Multi-threaded socket code

[Date Prev][Date Next][Thread Prev][Thread Next][Date Index][Thread Index]

 



This is the infamous "gatling gun" code to allow greater parallelism
within the socket transport. It's based on my SSL-transport patch
(https://github.com/gluster/glusterfs/pull/2). The two are related
because a lot of work occurs within SSL_read/SSL_write and the inherent
single-threading of the socket code via a single polling thread severely
impacts performance in that case. In any case, this is purely a proof of
concept or request for comments at this point, due to several
deficiencies that I'll get to in a moment. To expand a bit on the commit
comment...


Good: this yields a >2x performance on my tests using SSL. On the
24-core/48GB/10GbE machines in the lab, "iozone -r 1m -i 0 -l 24"
improves from 185MB/s to over 400MB/s between a single client and single
server using SSL (850MB/s without is typical) and parallel threads go
from ~2.5 to ~7.5 (even with io-threads in both cases). There might even
be some performance in non-SSL cases, e.g. a single client connecting to
many servers, but that's just icing on the cake.

Bad: the code doesn't clean up on disconnect properly, doesn't work well
with non-blocking I/O (which is rather pointless with this code anyway),
and there seems to be some bad interaction with the glusterd port
mapper. Since CloudFS doesn't use that port mapper for other reasons,
it's not affected and I'm tempted not to care, but I guess I should
debug that some day.

Ugly: the management code is very racy, and those races are tickled by
the new threading milieu that socket_poller introduces. The patch
already fixes one pre-existing race in which glusterfs_mgmt_init sets up
a callback before setting up pointers needed by code within that
callback, but there's at least one other serious problem I'm aware of.
Some of the management code (e.g. sending the commit reply for a "volume
create" request) calls socket_submit_reply and then immediately frees
some of the data being sent, so if the message isn't sent synchronously
then the other side gets an invalid message type. Sending synchronously
is the normal case, and it's unlikely that the socket buffers will fill
up on this low-traffic path so that a deferred send will be necessary,
but it is possible.

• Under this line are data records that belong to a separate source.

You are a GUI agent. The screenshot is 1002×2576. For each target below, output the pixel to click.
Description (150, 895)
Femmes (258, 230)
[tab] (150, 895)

I haven't gone through the inordinately convoluted
code that assembles these messages to figure out exactly where the error
lies, and frankly I'm not wild about debugging that to deal with a
problem that pre-dates my changes. While it's unlikely that the socket
buffers would fill so that a deferred send would become necessary,
especially on the low-traffic management path, it has always been
possible and this code which frees data before its sure to be sent has
always been erroneous.
>From 2cf2bea12c8639355bf3561dc772cad773746026 Mon Sep 17 00:00:00 2001
From: Jeff Darcy <jdarcy@xxxxxxxxxx>
Date: Tue, 31 May 2011 12:13:30 -0400
Subject: [PATCH] Use separate polling thread for each connection.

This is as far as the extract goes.